そして、瀬川陽翔が報告書を提出するや否や、彼女はため息まじりに言う。


「出産の噂、もう3階と5階まで回ってるわ。6階の研究開発部にも火がついたって。

さすがに、誰かが意図的に流してるわね。しかもかなり中枢に近い人間よ」


陽翔は無言で頷いた。

すでに彼も、あちこちの視線に違和感を覚えていた。

「瀬川さん、最近社長室に入りびたりですね」

「社長、長期休暇ですか? それとも産休……?」

――笑顔に紛れた探りの言葉が、彼の耳に届いていた。


「まずいですね。そろそろ“何らかの形”で釘を刺さないと、憶測が事実にされます」


「でも、真実は言えない。結衣がまだ覚悟を決めていない以上、私たちが出過ぎるわけにもいかない」


「結衣さんは、“社長”として社内で立ってきた人ですからね……」


陽翔の声は静かだった。

だからこそ、その重みは誰よりも深かった。


「だけど、俺は――彼女を守りたい。

噂で貶められるなんて、絶対にさせたくないんです」


その瞳の奥に宿るのは、恋人としての情ではなく、パートナーとしての矜持だった。

社長と部下。

母と子の父。

その複雑な立場すべてを抱えた上で、それでも支え抜くと決めた男の目だった。


理沙は静かに言った。


「分かってる。だからこそ、私たちが動く。

“社長の出産説”は、まだ表には出さない。けれど――社内の“空気”は、きちんと整える」


「具体的には?」


「明日、私が人事部を通じて、“多様なライフステージと役員制度に関するメッセージ”を全社員に出す。

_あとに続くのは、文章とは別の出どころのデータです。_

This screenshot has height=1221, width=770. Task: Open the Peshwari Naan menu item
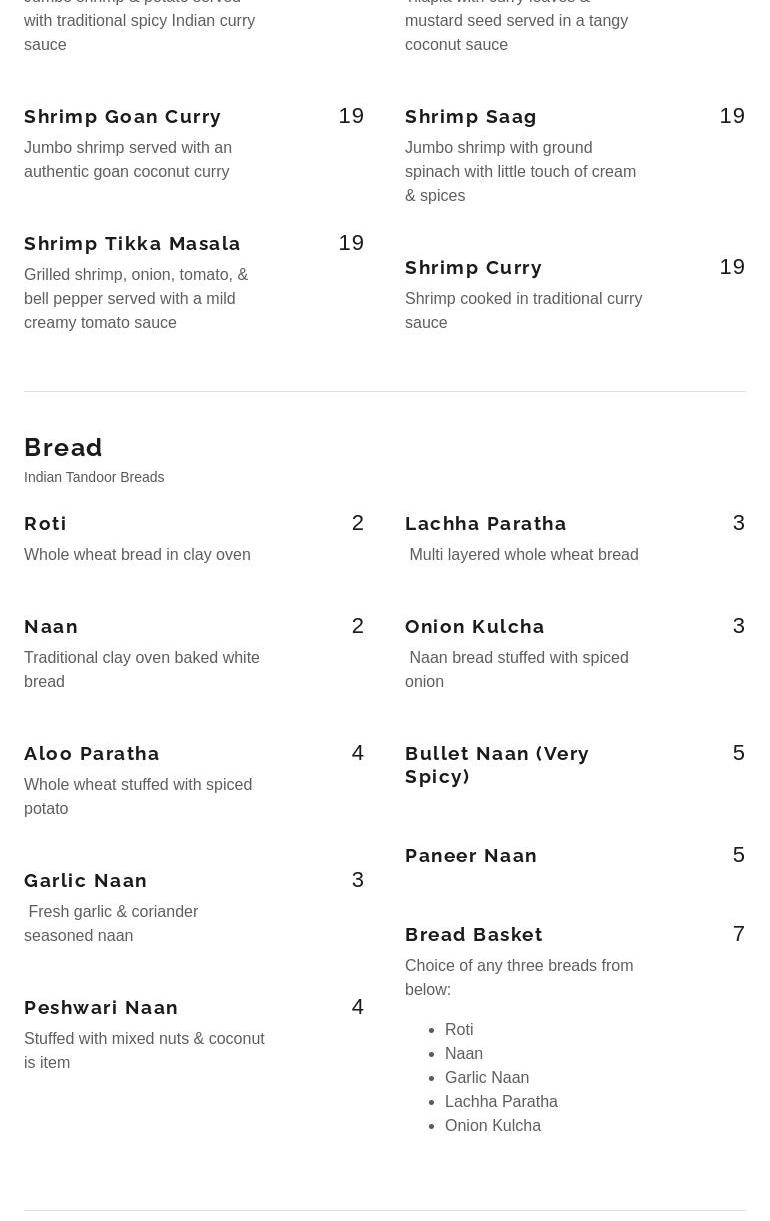(x=101, y=1008)
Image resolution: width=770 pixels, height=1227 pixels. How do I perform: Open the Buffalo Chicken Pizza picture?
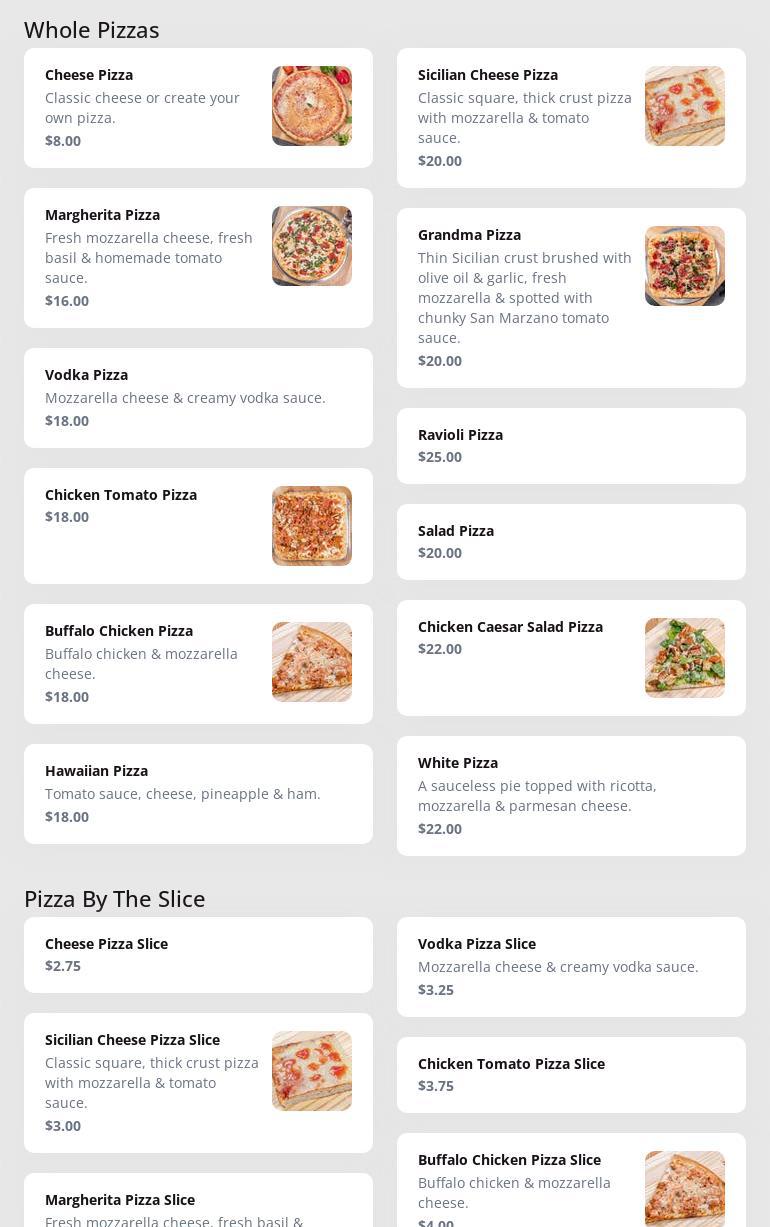pyautogui.click(x=312, y=662)
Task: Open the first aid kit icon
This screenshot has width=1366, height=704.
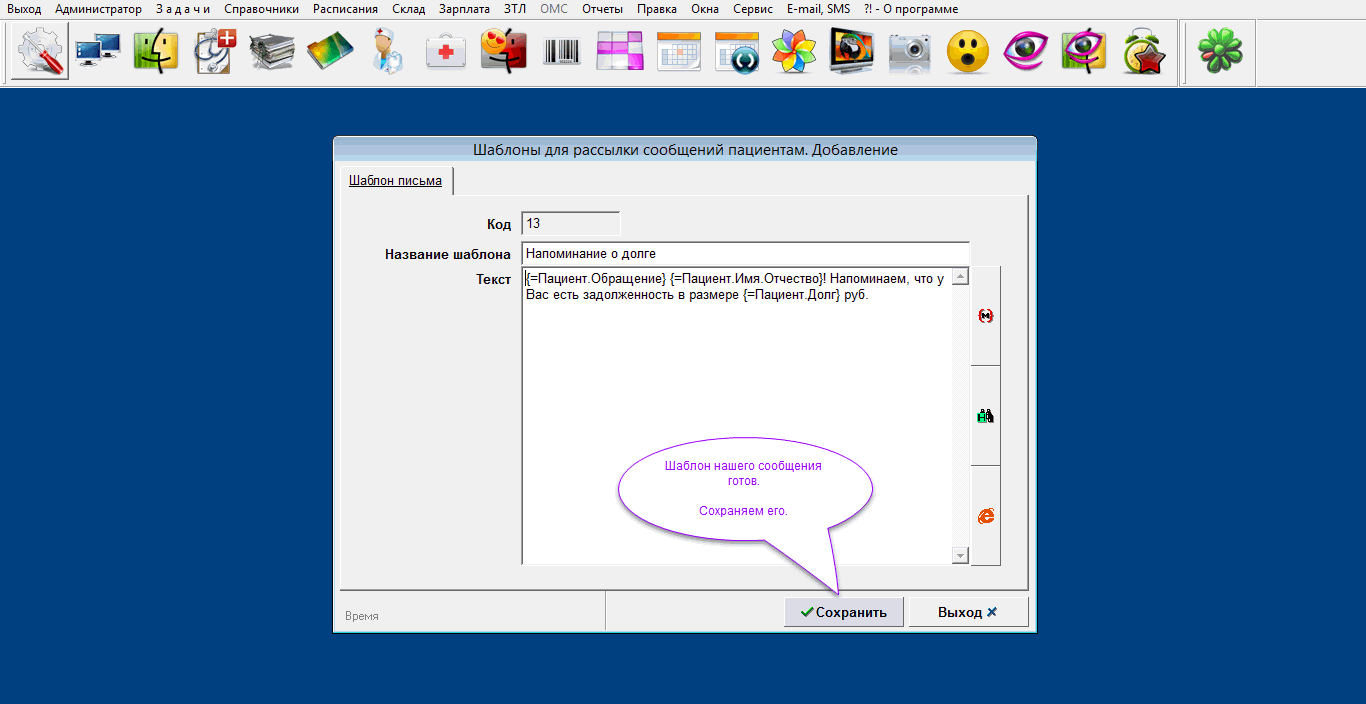Action: point(446,51)
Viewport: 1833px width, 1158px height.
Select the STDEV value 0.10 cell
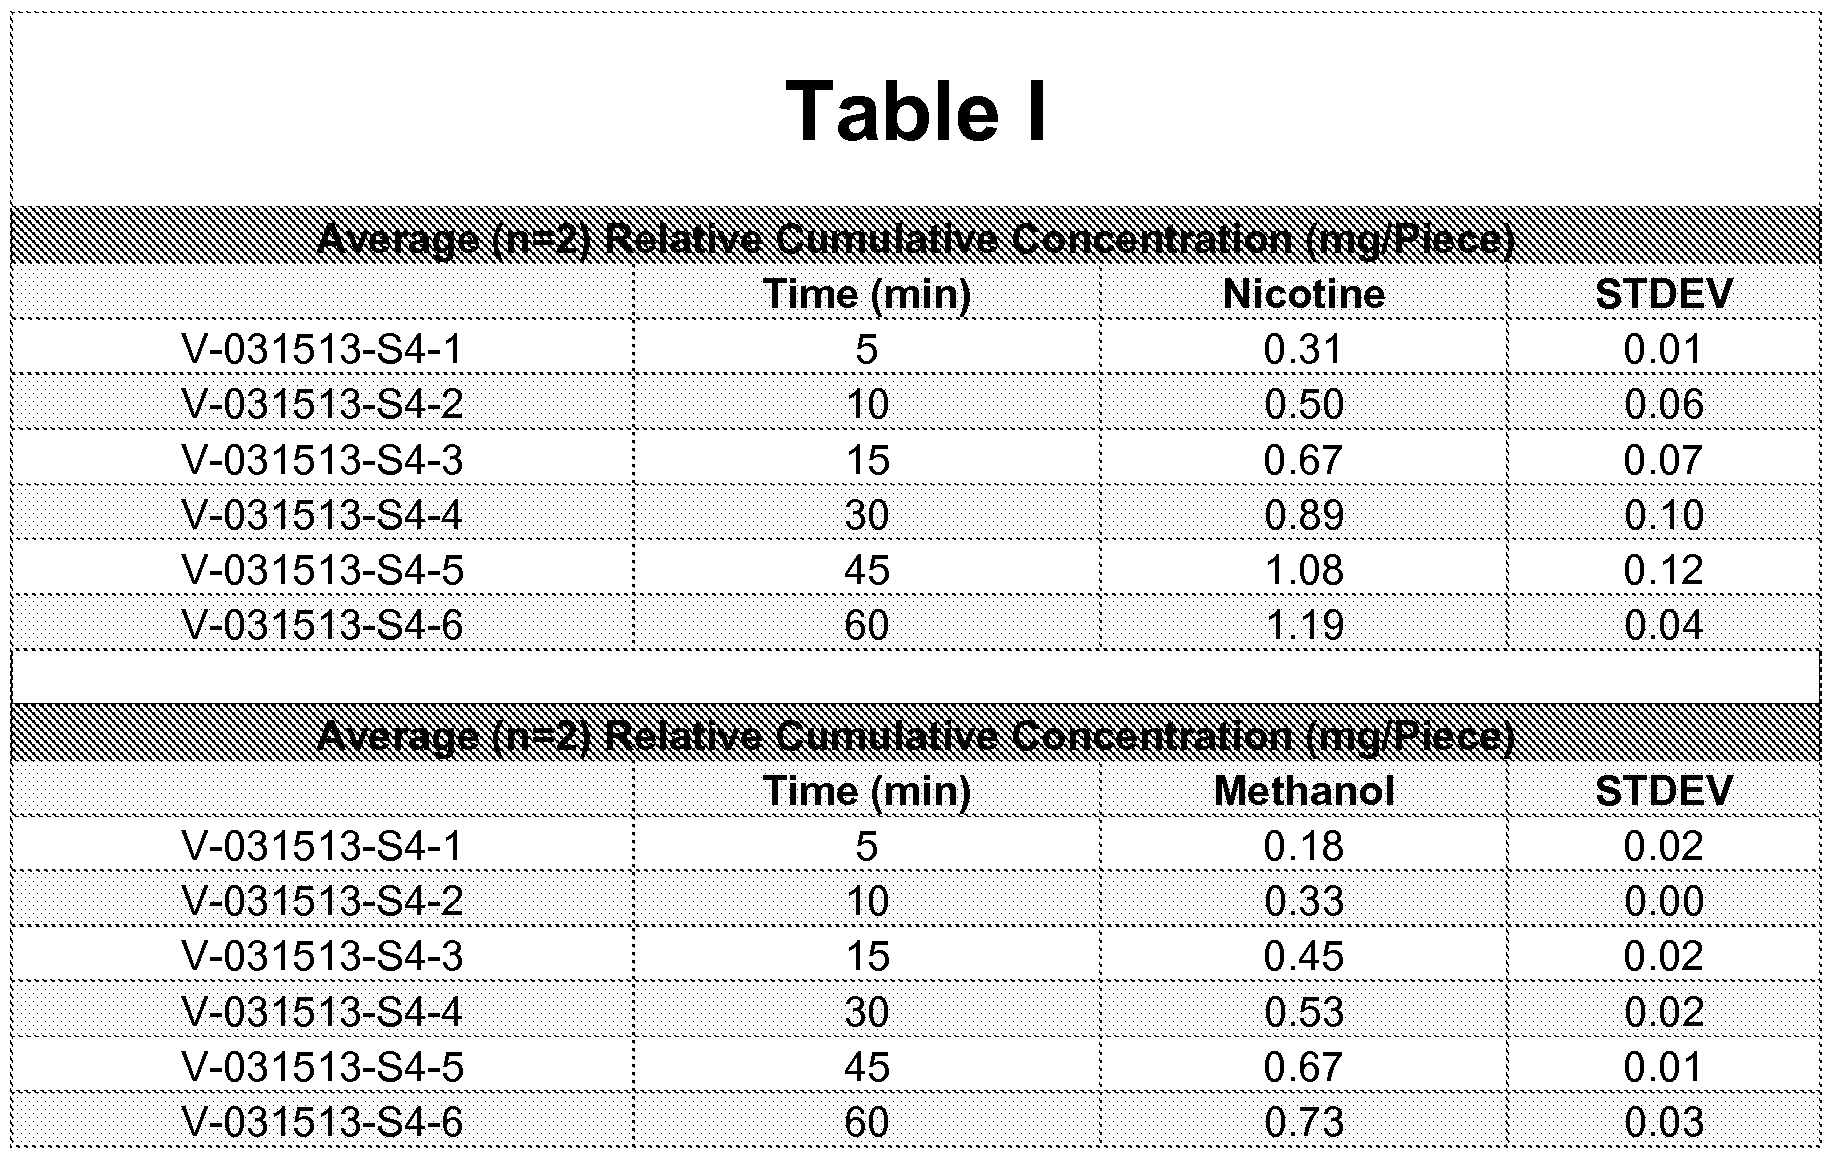(1662, 515)
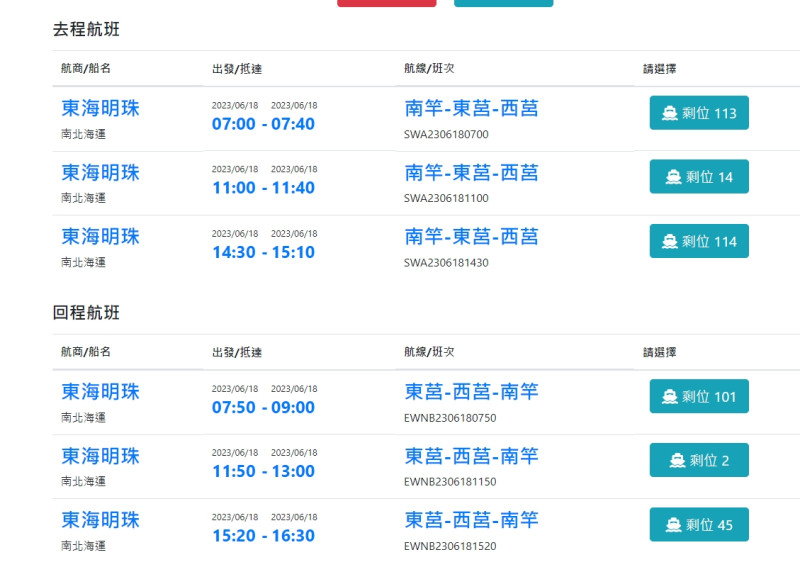
Task: Click ship icon on 剩位 45 button
Action: tap(673, 525)
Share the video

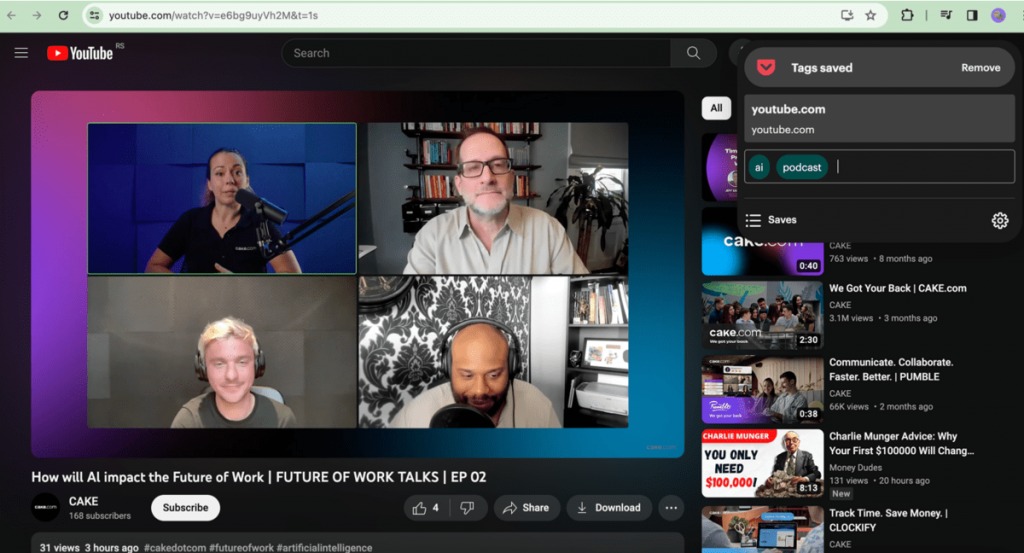pyautogui.click(x=526, y=508)
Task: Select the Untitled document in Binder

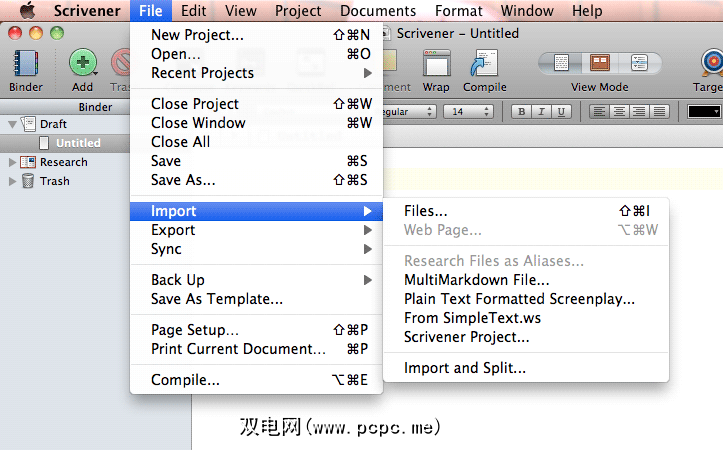Action: (78, 143)
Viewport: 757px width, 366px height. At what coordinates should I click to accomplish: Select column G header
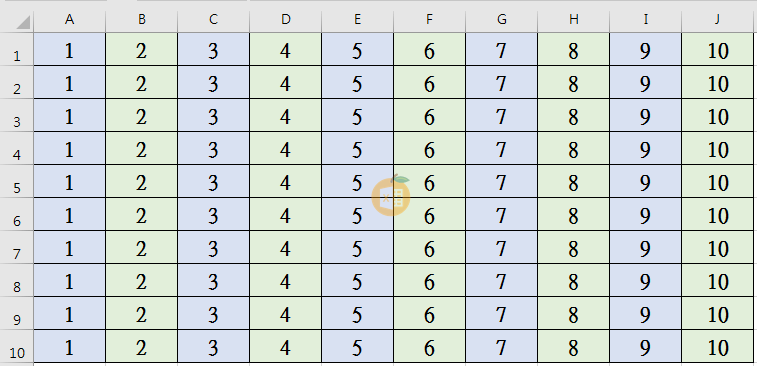[x=502, y=20]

そこに、“経営陣のプライベートへの配慮と、成長機会は別問題である”という一文を添える」


「なるほど……直接的には言わずに、“何かあったんだな”と示すんですね」


「そう。あの人は、言葉よりも実績で信頼を築いてきた人だから。

言い訳は不要。でも、軽々しく踏み込ませるわけにはいかない」


***


翌日。

社内ポータルに一斉配信された「副社長メッセージ」は、静かに、そして確かに波紋を呼んだ。


“企業におけるリーダーとは、役職で決まるものではありません。

人としての選択、人生における節目を経て、それでもなお組織に立ち続ける覚悟がある者。

その歩みこそが、組織の未来を照らすと私は信じています”


――ルクシア副社長 橘理沙


掲示板には、社員たちの反応が次々と上がる。


「これって、やっぱり社長……」


「でも、“それでも組織に立つ”って言葉、ちょっと泣きそうになった」


「社長って、あんなに完璧だったのに……なんだろう、“人間”なんだなって、今思った」


誰が言ったのか分からない。

けれど、社内に広がったのは“嘲笑”ではなく、“共鳴”だった。


***


その日の夕方。

40階のベビーベッドを前に、結衣は赤子の手を握りながら、理沙のメッセージをスマホで読み返していた。


「……ありがとう、理沙」


陽翔が後ろからそっと肩を抱き、言う。


「あなたの言葉じゃなくても、あなたを想う人の言葉が、ちゃんと守ってくれてます。

それだけで、もう十分ですよ」


「……でも、私は逃げてる。社長であることから、目を背けてるわ」


「違います。あなたは、母として、命を守る時間を過ごしてきただけです。

――そろそろ、“次”を考えてもいい頃です」


結衣はゆっくり頷いた。

その瞳には、ふたたび社長の光が戻り始めていた。